Его напарник рассмеялся:
– Он всегда странно выглядит.
– Это ничего, – пробормотал Голик. – Идем. Выключить, включить. Я должен туда попасть, – он кивнул на хранилище.
Охранники обменялись озадаченными взглядами. Тот, что чистил ногти, осторожно убрал кусок пластика в карман, пристально наблюдая за Голиком.
– Что за хрень он несет? – поинтересовался теоретик.
– Ублюдок двинулся, – уверенно заявил его напарник.
– Что тебе тут нужно, приятель? И когда это они выпустили тебя из лазарета?
– Это ничего, – лицо Голика светилось блаженством и решимостью. – Мне просто нужно войти туда и взглянуть на Зверя. Нам нужно о многом поговорить, – добавил он, словно это все объясняло. – Я должен войти. Ты понимаешь.
– Нет, не понимаю. Но я одно знаю: ни ты, никто другой туда не войдет, кретин. Огромный ублюдок сожрет тебя заживо. К тому же, выпустишь его – и можешь прощаться со всеми нами. Ты вообще ничего не соображаешь, брат?
– Если хочешь покончить с собой, – объявил второй охранник, – иди, спрыгни в шахту. А здесь у тебя ничего не выйдет. Управляющий бы нас прикончил, – он двинулся к Голику.

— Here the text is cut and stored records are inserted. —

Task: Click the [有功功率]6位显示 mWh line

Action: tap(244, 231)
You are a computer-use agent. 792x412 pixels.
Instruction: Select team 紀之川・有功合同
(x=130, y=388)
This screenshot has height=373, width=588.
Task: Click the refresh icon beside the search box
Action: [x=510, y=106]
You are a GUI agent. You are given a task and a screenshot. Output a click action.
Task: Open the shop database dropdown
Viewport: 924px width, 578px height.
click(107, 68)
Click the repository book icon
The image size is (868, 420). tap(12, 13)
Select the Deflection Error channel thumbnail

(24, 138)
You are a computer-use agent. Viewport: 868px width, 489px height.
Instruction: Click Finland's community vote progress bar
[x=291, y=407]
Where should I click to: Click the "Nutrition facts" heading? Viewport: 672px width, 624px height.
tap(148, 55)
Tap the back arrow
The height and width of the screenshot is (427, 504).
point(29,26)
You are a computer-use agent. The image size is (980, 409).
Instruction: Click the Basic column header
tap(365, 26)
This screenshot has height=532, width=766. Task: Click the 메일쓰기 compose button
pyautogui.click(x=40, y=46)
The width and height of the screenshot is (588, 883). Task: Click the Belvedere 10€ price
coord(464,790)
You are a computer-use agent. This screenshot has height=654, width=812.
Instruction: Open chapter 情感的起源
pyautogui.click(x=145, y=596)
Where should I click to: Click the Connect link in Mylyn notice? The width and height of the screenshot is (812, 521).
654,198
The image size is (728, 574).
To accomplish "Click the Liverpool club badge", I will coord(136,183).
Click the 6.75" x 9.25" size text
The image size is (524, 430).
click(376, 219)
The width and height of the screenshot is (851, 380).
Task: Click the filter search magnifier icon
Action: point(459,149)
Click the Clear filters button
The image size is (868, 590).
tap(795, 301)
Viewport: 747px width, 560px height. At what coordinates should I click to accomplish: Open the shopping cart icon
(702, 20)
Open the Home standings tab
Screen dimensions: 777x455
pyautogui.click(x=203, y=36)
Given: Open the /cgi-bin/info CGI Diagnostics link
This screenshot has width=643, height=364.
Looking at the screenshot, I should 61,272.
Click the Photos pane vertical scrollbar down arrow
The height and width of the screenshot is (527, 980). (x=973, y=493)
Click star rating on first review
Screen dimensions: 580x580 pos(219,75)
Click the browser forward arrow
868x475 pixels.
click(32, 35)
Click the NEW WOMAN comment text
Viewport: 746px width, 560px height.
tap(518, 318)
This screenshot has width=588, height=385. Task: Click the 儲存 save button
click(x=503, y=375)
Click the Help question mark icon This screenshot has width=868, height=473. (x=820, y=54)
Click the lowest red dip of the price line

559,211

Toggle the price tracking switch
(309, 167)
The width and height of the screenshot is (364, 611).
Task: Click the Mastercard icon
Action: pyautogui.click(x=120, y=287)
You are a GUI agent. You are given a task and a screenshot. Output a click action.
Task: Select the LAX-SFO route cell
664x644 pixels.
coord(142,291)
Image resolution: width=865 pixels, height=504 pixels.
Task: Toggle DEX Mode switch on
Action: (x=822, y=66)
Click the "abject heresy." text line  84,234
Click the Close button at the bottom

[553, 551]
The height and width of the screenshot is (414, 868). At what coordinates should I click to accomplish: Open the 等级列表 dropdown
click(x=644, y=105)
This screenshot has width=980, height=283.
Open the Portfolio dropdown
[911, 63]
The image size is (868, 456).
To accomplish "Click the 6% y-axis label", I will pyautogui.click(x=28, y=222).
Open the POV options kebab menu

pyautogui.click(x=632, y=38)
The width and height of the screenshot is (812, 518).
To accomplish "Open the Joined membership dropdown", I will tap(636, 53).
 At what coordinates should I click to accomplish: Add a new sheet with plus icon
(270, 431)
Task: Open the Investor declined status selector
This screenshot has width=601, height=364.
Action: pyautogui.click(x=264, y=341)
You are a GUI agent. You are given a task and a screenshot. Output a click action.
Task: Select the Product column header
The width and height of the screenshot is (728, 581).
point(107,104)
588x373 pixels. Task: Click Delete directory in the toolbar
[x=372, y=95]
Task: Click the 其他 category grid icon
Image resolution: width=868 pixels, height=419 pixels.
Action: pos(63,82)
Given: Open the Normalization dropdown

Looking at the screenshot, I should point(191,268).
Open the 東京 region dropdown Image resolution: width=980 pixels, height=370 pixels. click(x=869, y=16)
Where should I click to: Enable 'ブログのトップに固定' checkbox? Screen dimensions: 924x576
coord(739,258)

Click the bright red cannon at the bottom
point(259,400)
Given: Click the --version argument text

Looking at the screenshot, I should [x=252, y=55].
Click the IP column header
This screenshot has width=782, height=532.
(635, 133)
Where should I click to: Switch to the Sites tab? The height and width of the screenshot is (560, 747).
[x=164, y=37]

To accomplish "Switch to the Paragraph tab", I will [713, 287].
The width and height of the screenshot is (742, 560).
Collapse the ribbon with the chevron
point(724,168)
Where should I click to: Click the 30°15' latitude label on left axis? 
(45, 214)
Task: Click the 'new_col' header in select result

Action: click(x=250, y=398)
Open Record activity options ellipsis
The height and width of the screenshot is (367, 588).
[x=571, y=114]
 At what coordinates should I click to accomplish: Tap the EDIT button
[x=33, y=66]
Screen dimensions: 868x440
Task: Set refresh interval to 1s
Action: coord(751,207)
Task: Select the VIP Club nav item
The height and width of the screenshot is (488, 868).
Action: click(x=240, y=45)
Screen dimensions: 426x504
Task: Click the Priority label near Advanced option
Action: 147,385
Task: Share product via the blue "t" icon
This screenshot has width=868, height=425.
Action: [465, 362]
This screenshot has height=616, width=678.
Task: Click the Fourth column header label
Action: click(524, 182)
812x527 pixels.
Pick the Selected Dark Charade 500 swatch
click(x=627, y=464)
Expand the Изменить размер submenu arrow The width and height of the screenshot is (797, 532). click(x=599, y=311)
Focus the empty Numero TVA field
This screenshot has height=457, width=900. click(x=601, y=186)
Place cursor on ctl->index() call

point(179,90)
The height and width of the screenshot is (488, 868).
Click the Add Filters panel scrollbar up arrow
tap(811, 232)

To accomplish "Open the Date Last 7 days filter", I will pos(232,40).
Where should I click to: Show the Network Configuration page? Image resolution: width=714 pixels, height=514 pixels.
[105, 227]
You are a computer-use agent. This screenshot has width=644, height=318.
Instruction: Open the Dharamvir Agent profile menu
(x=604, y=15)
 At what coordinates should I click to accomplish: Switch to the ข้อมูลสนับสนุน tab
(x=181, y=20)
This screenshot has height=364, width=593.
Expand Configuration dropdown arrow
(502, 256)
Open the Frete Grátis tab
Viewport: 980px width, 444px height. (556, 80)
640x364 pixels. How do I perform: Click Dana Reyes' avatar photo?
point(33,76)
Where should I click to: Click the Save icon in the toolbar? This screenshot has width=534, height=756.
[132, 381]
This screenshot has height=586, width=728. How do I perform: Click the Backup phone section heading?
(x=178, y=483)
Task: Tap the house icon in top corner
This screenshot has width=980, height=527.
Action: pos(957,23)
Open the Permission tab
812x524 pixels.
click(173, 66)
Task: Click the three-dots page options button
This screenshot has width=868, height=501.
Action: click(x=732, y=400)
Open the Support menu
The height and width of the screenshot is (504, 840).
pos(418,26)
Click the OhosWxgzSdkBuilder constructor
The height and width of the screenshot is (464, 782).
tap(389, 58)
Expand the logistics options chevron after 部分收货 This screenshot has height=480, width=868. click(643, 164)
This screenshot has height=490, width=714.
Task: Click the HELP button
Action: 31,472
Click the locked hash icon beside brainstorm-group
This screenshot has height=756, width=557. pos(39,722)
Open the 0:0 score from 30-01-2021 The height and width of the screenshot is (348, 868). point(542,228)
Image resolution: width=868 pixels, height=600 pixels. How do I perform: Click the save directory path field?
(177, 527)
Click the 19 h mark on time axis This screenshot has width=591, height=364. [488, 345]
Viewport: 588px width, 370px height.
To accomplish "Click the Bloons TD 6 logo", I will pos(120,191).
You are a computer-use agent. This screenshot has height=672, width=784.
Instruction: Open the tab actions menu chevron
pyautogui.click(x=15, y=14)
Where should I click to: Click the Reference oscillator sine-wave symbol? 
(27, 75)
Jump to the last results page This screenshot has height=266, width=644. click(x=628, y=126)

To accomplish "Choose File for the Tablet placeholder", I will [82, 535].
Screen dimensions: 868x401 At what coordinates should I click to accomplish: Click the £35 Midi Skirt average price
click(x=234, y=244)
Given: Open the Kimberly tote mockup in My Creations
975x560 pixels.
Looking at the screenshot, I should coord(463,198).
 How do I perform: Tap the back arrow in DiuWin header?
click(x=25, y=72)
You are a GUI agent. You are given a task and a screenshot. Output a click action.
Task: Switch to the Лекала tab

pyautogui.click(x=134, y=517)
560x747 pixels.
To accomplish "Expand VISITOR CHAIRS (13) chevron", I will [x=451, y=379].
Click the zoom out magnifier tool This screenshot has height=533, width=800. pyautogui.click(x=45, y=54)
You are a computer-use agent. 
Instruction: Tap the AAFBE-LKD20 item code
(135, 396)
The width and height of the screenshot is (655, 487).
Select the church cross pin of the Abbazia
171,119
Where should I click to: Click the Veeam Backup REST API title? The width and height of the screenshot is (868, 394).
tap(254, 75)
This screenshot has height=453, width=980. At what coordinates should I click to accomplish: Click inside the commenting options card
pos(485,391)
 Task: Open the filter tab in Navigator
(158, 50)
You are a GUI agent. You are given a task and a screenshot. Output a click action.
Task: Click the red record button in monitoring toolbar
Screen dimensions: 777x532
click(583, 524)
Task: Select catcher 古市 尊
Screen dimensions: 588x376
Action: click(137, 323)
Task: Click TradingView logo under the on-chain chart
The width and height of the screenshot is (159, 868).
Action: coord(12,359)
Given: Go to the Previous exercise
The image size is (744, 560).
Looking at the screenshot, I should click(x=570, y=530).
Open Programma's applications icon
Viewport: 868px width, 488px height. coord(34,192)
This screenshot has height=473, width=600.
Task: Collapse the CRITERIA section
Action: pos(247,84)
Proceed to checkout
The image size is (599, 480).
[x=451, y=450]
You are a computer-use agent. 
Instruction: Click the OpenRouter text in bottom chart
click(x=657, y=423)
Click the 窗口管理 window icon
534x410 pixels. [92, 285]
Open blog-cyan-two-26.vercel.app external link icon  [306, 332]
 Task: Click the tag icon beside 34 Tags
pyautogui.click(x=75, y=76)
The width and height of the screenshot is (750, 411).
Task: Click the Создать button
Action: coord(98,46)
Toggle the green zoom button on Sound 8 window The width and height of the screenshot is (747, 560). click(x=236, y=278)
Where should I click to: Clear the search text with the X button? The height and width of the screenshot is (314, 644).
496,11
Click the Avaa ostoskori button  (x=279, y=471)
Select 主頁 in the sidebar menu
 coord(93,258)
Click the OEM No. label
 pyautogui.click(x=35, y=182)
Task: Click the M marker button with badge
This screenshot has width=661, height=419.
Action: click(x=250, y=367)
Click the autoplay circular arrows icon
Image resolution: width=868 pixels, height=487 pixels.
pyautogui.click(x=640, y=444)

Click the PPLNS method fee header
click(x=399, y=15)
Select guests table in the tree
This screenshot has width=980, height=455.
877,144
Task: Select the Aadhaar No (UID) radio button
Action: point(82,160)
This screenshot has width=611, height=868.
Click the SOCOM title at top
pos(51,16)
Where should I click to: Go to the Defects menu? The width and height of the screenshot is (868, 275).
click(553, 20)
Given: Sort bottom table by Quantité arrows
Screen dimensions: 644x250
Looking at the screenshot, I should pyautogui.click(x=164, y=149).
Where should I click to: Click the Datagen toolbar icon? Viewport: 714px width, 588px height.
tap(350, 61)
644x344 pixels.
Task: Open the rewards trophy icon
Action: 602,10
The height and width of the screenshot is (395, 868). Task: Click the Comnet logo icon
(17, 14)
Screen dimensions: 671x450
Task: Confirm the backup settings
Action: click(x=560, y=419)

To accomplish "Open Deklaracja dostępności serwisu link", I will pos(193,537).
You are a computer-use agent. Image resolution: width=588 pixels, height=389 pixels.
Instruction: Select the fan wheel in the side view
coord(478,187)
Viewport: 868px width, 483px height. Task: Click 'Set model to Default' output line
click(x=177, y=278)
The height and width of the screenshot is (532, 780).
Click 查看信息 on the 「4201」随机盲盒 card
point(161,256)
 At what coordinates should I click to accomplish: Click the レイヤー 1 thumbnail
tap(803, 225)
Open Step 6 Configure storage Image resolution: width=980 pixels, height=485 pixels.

– Управляющий мертв, – торжественно объявил тот, поднял дубинку, которую до того держал за спиной, и размозжил ему голову.
– Какого хрена? Держи!..
Голик оказался гораздо быстрее и ловчее, чем они могли представить, и сейчас его вела куда более могучая сила, чем страсть к еде. Оба охранника упали под ударами дубинки. Лица и головы их были в крови. Все закончилось быстро. Голик не остановился, чтобы проверить, живы ли еще его товарищи – его это не волновало. Значение имела только мания, полностью захватившая сознание, чувства, саму личность. Голик посмотрел на распростертые перед ним тела.